To do: Would you write out the lines below exactly, from the one containing "790x653 pixels." to the very last, but without the pictures?

[[ Supplied entries open ]]

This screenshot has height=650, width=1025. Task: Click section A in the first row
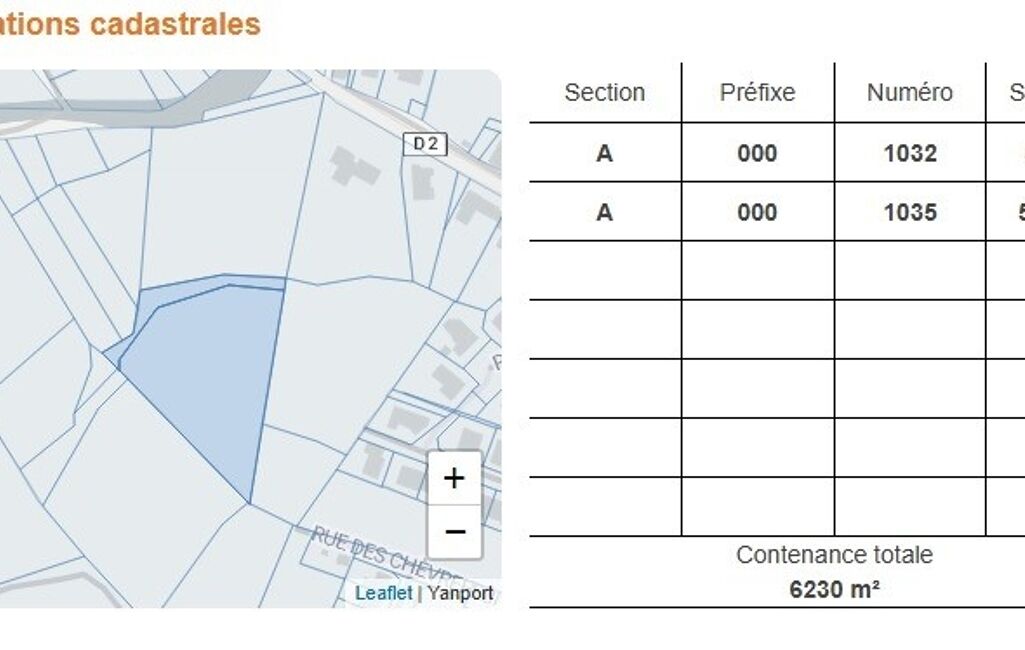click(x=604, y=153)
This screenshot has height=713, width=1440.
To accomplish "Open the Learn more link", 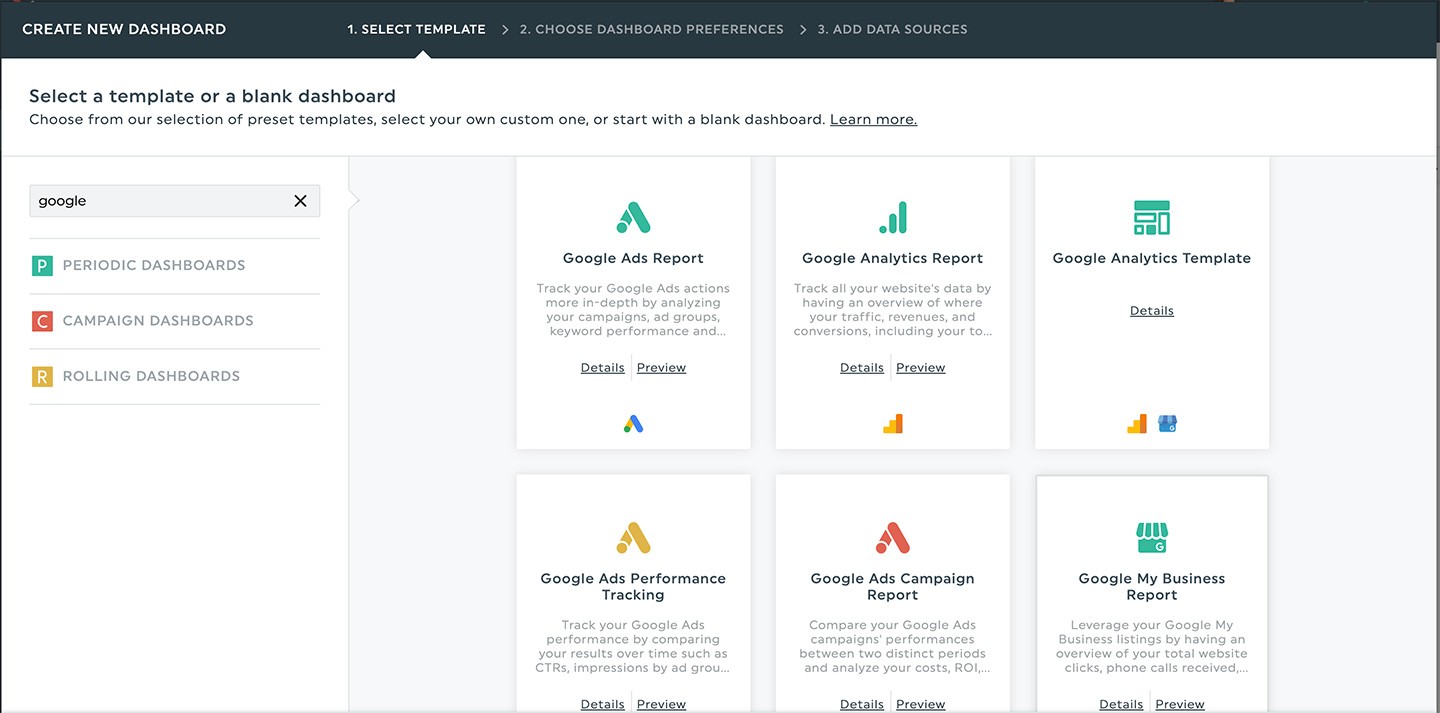I will pos(873,119).
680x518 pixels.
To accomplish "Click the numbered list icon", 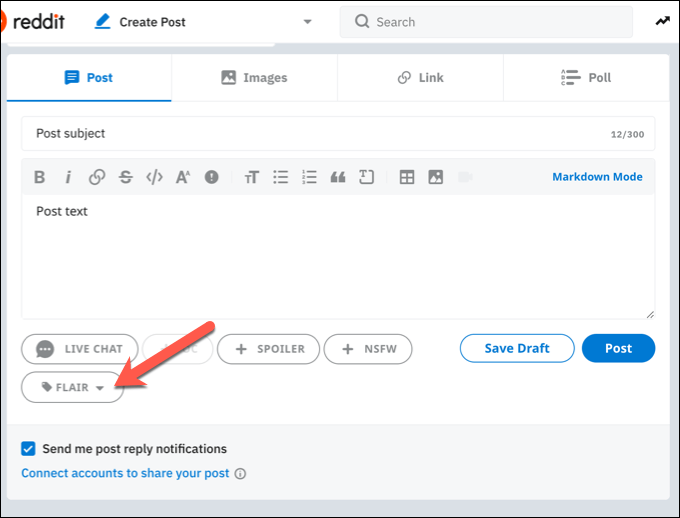I will coord(309,177).
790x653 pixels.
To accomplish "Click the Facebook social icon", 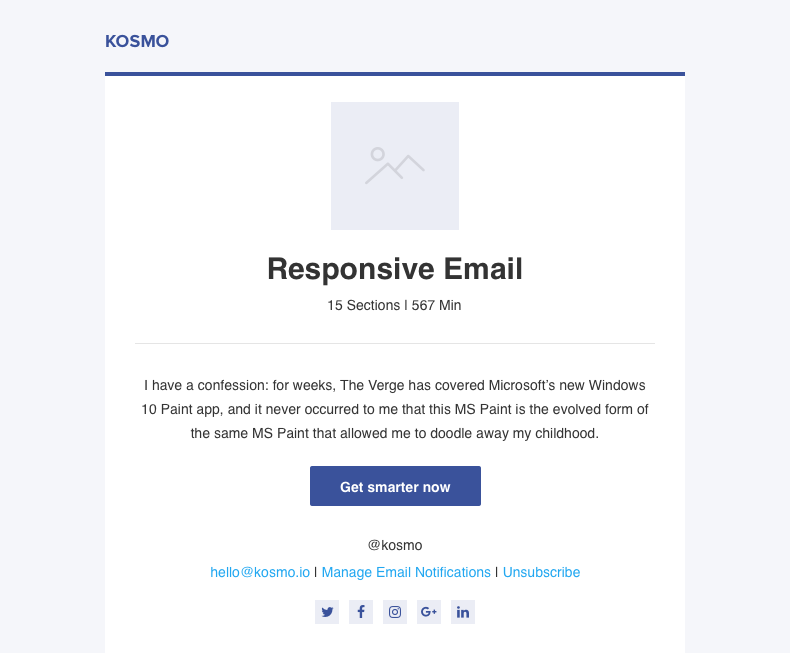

[[ Supplied entries closed ]]

Output for this task:
790x653 pixels.
To accomplish "Click the Facebook social icon", 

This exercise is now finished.